Each citizen [sic?] carries on her person a computer more powerful than any available to a billionaire two decades ago, and many are using their devices to express their unbridled rage at the society that put them in our pockets.

Rather than assume that "the way in which our societies seem to have gone wrong is evidence of a fatal flaw somewhere in the systems we've inherited," Gopnik argues, perhaps more fatalistically, that "the dynamic of cosmopolitanism and nostalgic reaction is permanent and recursive." Following Karl Popper, he describes "a permanent cycle of history in which open societies, in their pluralism, create an anxiety that brings about a reaction towards a fixed organic state, which, then as now, serves both the interests of an oligarchy and those of a frightened, insecure population looking to arrest change." Both Islamism and anti-Islamism, from this perspective, are "deep racial and ethnic cultural panics [of the sort] that repeatedly rise and fall in human affairs." He goes so far as to claim that illiberalism "is the permanent fact of life" while liberal moments are the precious exceptions, but he seems certain that there will be more exceptions so long as people take Voltaire's advice to cultivate their gardens. For Gopnik, that means "happiness is where you find it; and you find it first by making it yourself." In more practical terms, "Getting out to make good things happen beats sitting down and thinking big things up." Is that how he thinks liberalism won in the past? It's probably unfair to expect an entire theory of history in a five-page book review, but Gopnik's attempt at a calming wrap-up reads less like Candide and more like Pollyanna. His optimistically cyclical prospect blatantly neglects the strong possibility that modernity's greater awareness of the world's limited resources could well disrupt all historical cycles in decisive fashion. His apparent amusement at the paradox of mass anger amid (admittedly unequal) prosperity willfully ignores all the ways in which people around the world feel increasingly insecure and disrespected amid all our virtual wonders.

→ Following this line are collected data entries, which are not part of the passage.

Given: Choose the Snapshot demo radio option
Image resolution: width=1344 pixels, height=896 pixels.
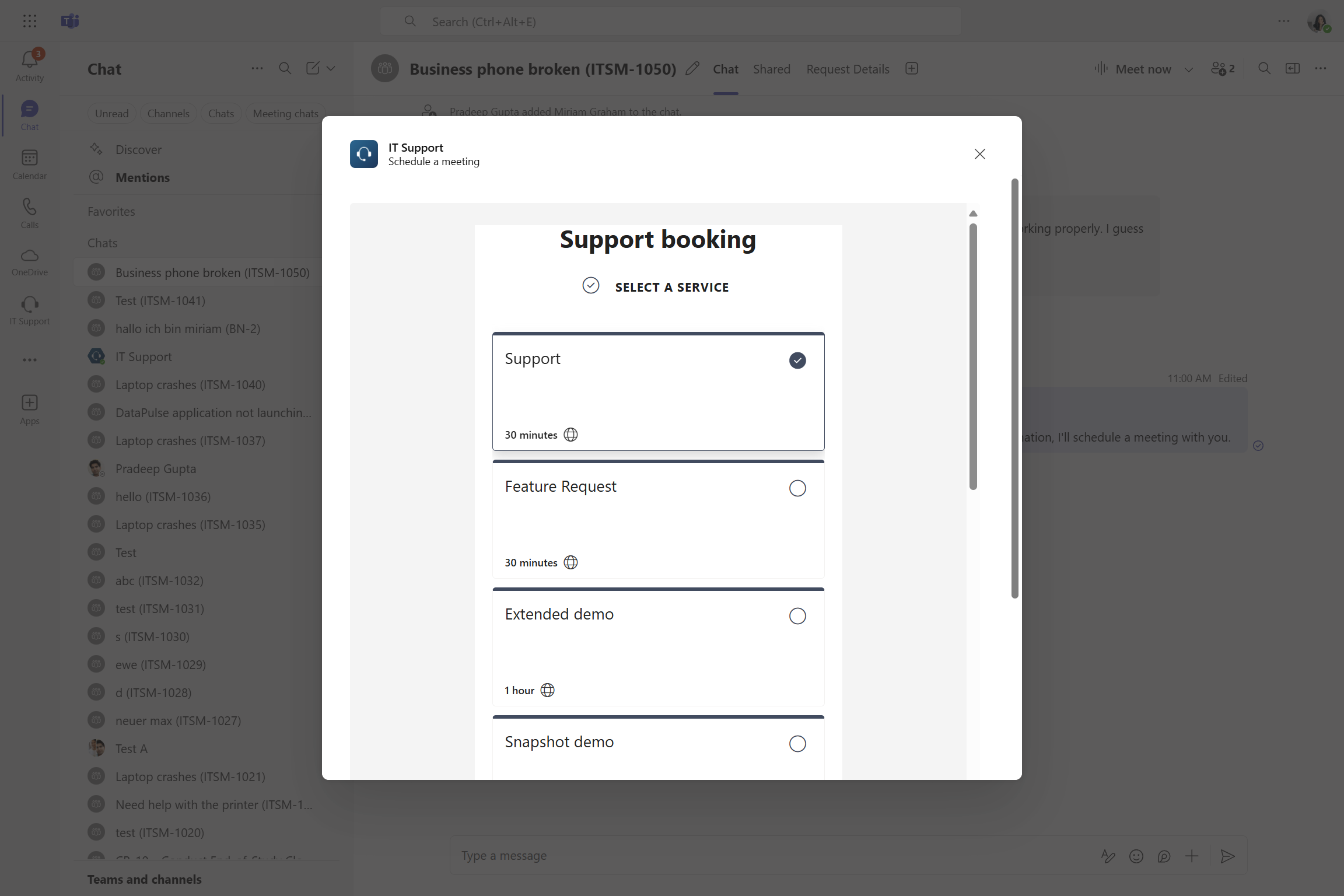Looking at the screenshot, I should (x=797, y=744).
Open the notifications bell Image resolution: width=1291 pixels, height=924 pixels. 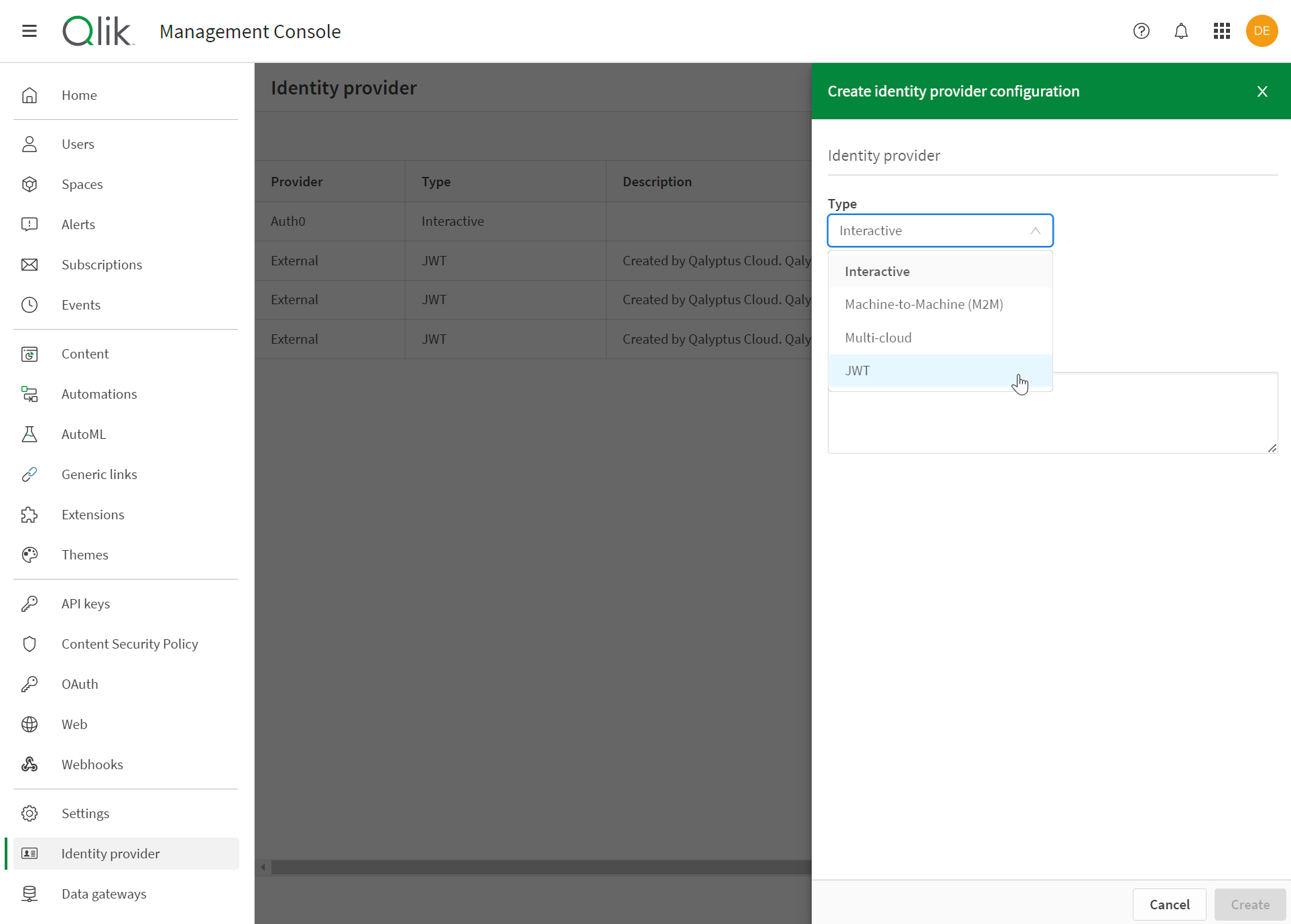point(1181,31)
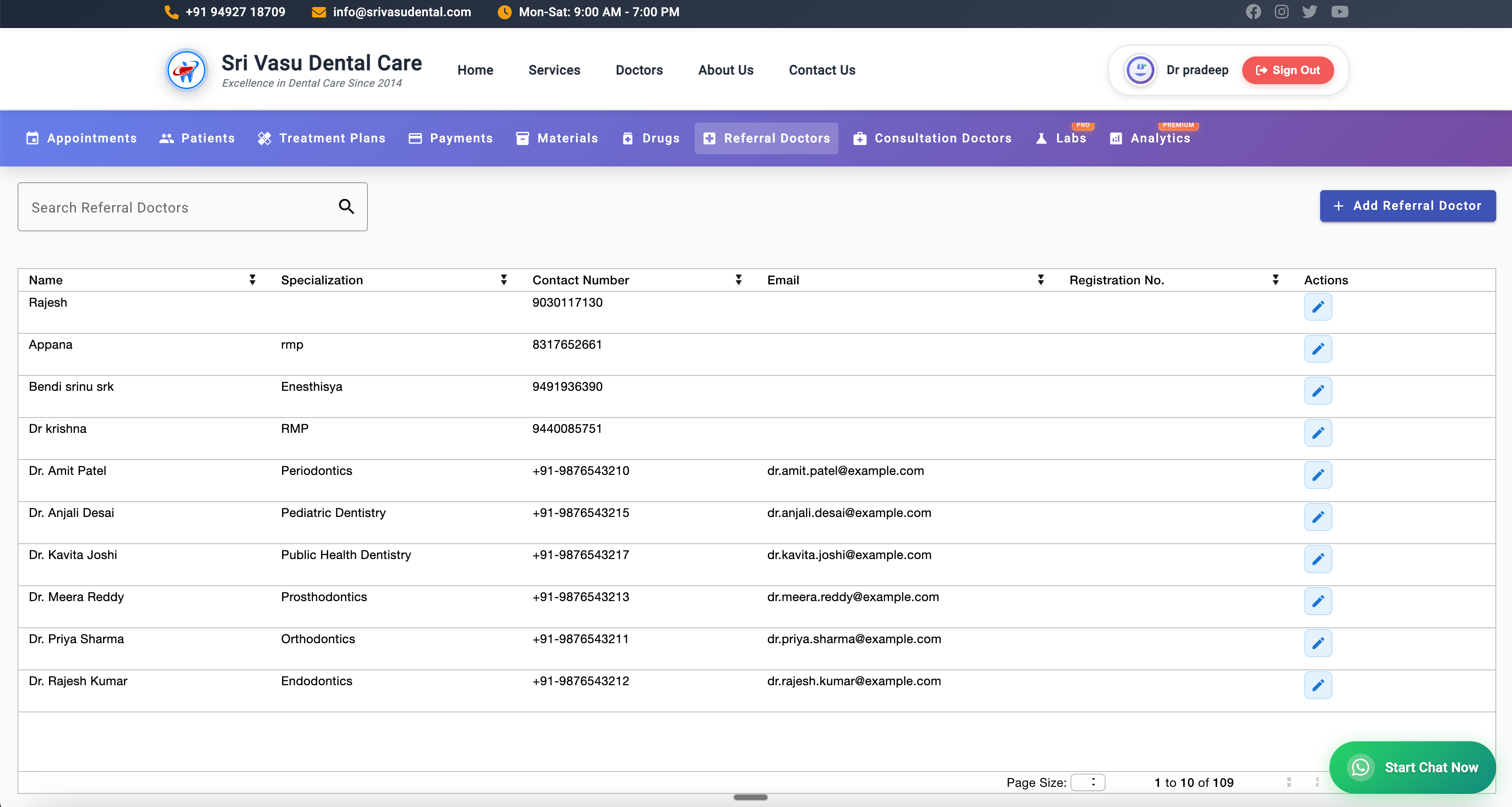
Task: Click Add Referral Doctor button
Action: tap(1407, 206)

It can be argued that Gopnik should take his own advice, yet take a longer view and possibly see something stop that seemed like it could go on forever. On the other hand, I can definitely see a historical cycle in operation, and in the short term there may be a few more cycles to it. People who are scared today see the value of kinship, solidarity and strong authority, and so long as survival remains the overriding self-interest they're willing to submit (their consciences, perhaps, more than anything else) to whatever power might protect them. How much would it really take before some or many of them feel secure and confident enough again to like their chances on their own once more, with all the freedom, openness and liberalism they require? In the short term, Gopnik is probably right to see Trumpism in the most particular sense as a transient thing, especially since people are already predicting its demise less than 100 days into the Trump presidency. Inferring from that that the cyclical transience of liberal democracy remains a permanent principle may be going too far. According to legend, the Chinese revolutionary Zhou Enlai was asked in the 1950s what he thought of the French Revolution. He answered that it was too early to tell. It's definitely too early to tell what to make of Trump's election, and it'll definitely be too early to tell what to make of his presidency after he leaves power in three or seven years. What's certain is that it's too early to say with anything like Gopnik's complacent certainty that it doesn't mean as much as it seems to.


Anonymous said...

There are a couple of related problems. The ridiculous disconnect between current Western governments and the common people as well as the disconnect between the regressive left and reality.

Samuel Wilson said...

Not to mention disconnects among the common people.

Anonymous said...

I never assume the common people are all that well connected to begin with. Given how most of them are clueless as to how the government works, how societies work, what a culture is, what a race is, etc.